Decorators

luisy’s core functionality is the use of decorators. Our idea is to reduce lots of boilerplate code by offering the user various decorators to decorate his tasks. Decorators are used for:

  • Reading / Writing Tasks

  • Filename generation

  • Passing parameters between tasks

  • Sorting tasks into raw/interim/final directory structure

Local targets

Here is a list of decorators for the outfile of a task:

Generally, tasks with those decorators can persist their output with self.write() and tasks requiring these tasks can read their output with self.input().read()

  • hdf_output(): For tasks whose output is a two dimensional dataframe

  • xlsx_output(): For tasks whose output is an Excel-file.

  • csv_output(): For tasks whose output is a CSV file

  • pickle_output(): For tasks whose output is a pickle. May be used to (de)serialize any python object.

  • parquetdir_output(): For tasks whose output is a directory holding parquet files, like the result of a Spark computation.

  • make_directory_output(): Factory to create your own directory output decorator. This method wants you to pass a function, which tells luisy how to handle the files in your directory.

Parquet dir output

When persisting results of a spark computation, the prefered output format are parquet files. This may look as follows:

import luisy

@luisy.raw
@luisy.requires(SomeTask)
@luisy.parquet_output('some_dir/spark_result')
class SomePySparkResult(luisy.SparkTask):

   def run(self):
      df = self.read_input()
      #  do something
      self.write(df)

If the resulting path needs to be parametrized, the method get_folder_name needs to be implemented:

import luisy

@luisy.raw
@luisy.requires(SomeTask)
@luisy.parquet_output
class SomePySparkResult(luisy.SparkTask):

   partition = luigi.Parameter()

   def run(self):
      df = self.read_input()
      #  do something
      self.write(df)

   def get_folder_name(self):
      return f"some_dir/spark_result/Partition=self.partition"

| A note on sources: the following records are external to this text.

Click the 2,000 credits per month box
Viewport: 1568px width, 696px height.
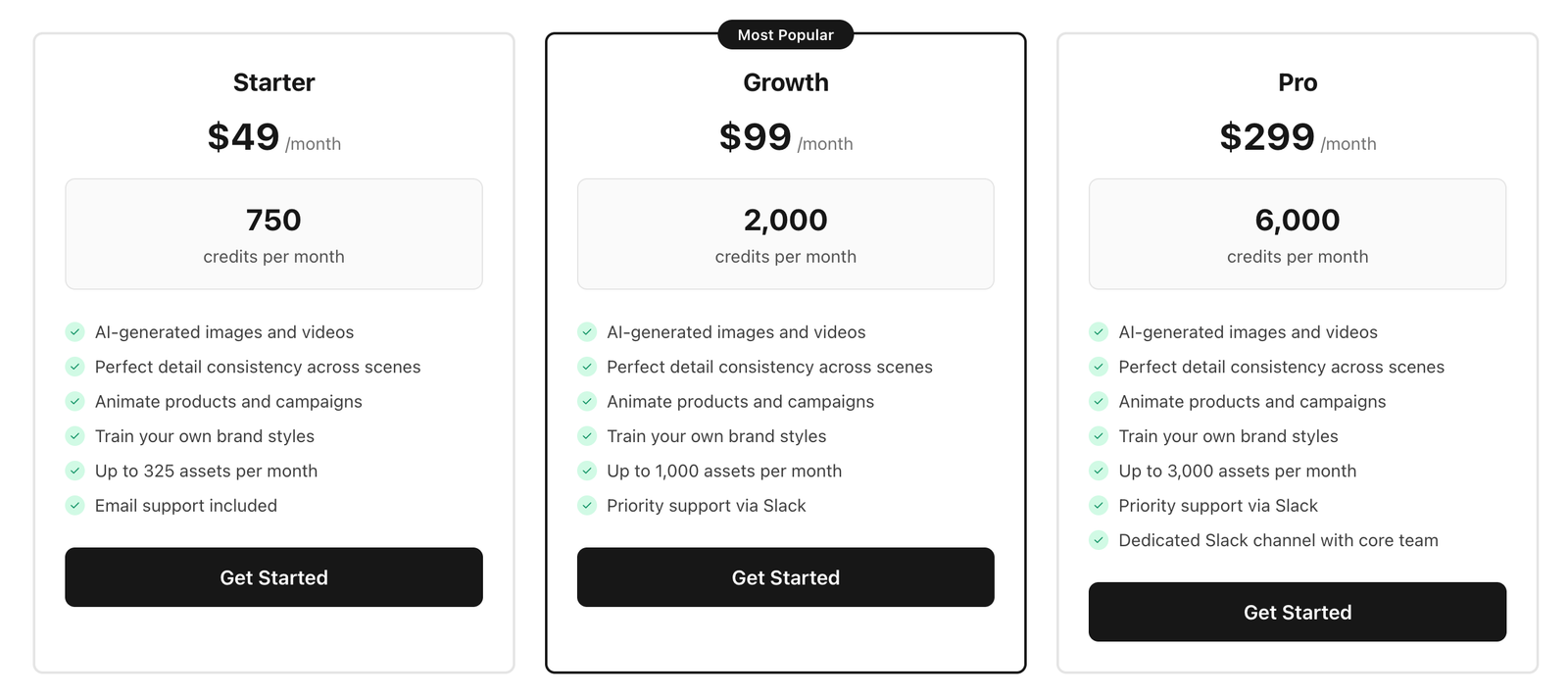[785, 233]
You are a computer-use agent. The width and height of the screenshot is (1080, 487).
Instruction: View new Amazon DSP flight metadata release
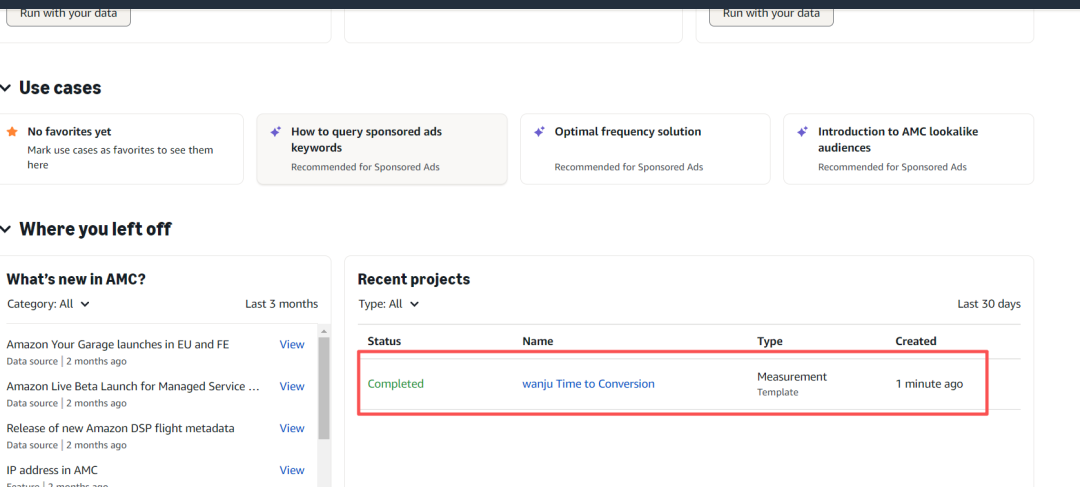coord(291,428)
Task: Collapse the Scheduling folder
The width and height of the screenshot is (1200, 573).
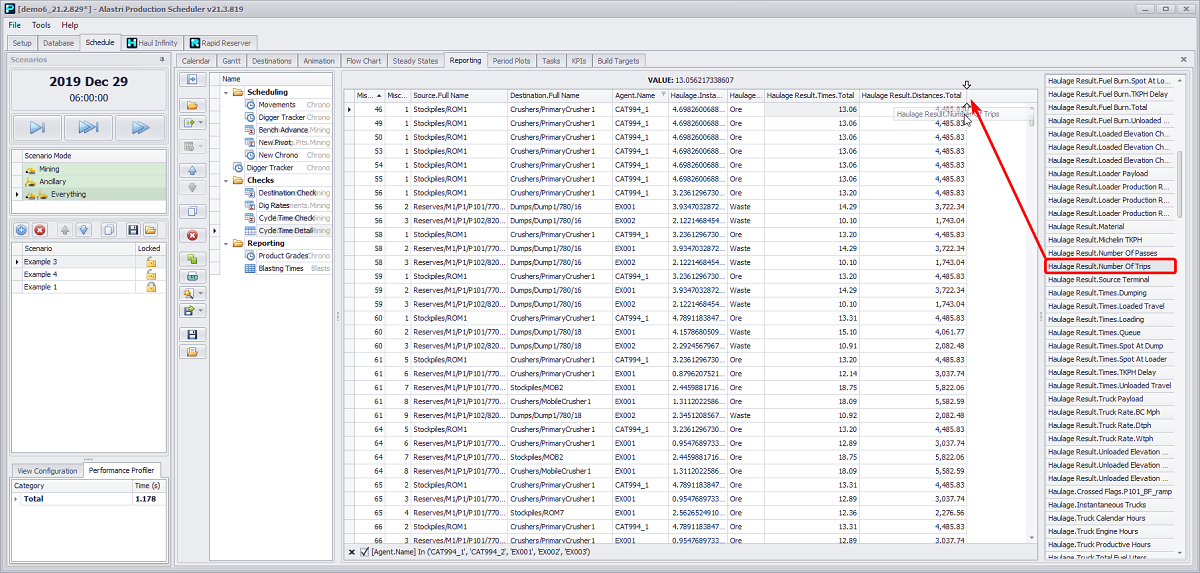Action: [227, 92]
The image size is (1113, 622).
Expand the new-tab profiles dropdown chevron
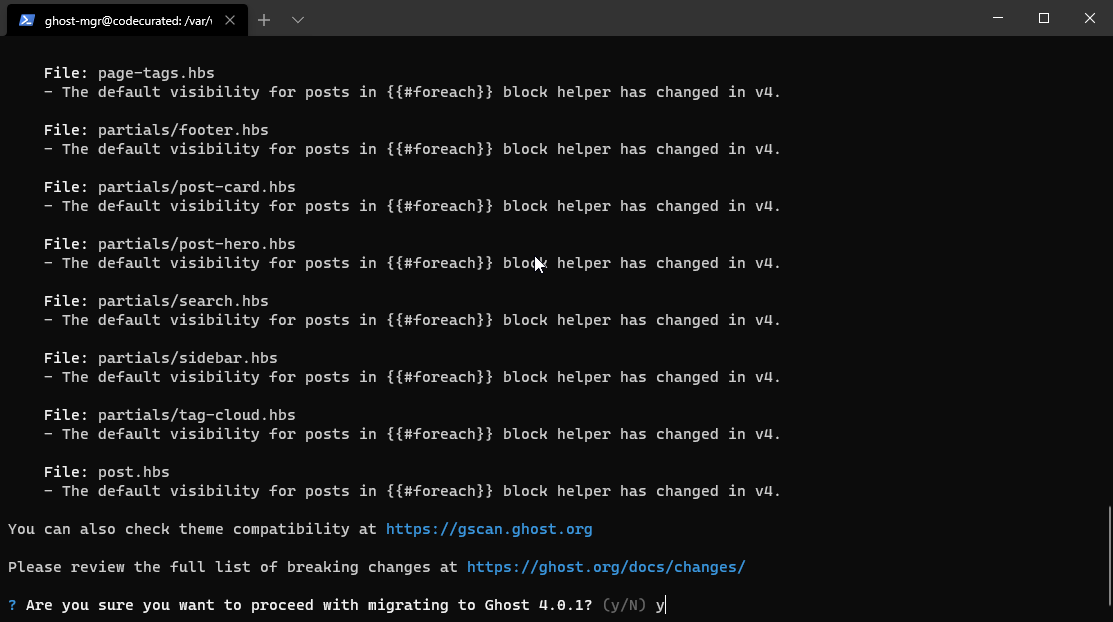(298, 20)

In some cases, only the result of a spark pipeline triggered externally need to be further processed. Here, these files are external inputs to the pipeline and parquetdir_output() together with the cloud-synchronisation can be used download these files automatically and process them locally:

import luisy

@luisy.raw
@luisy.parquetdir_output('some_dir/some_pyspark_output')
class SomePySparkResult(luisy.ExternalTask):
   pass

This task points to the folder [project_name]/raw/some_dir/some_py/ in the Blob storage holding multiple parquet-files.

Cloud targets

The following targets can be used in combination with a luisy.task.SparkTask:

See Interaction with PySpark for more details on how to use these targets.

Cloud inputs

To ease the development of cloud pipelines using luisy.task.SparkTask that should access data already persisted in cloud storages, we provide input decorators that render the usage of ExternalTask unnecessary:

See Interaction with PySpark for more details on how to implement pipelines using these inputs.

Note

Make sure that the delta-spark extension is installed into your spark cluster. See more here.

Directory structure

The following decorators denote the directory in the project directory

  • raw(): For tasks whose output is in working_dir/project_name/raw

  • interim(): For tasks whose output is in working_dir/project_name/interim

  • final(): For tasks whose output is in working_dir/project_name/final

The project_name dir-layer can be modified using project_name()

This module holds various decorators to be attached to Task objects.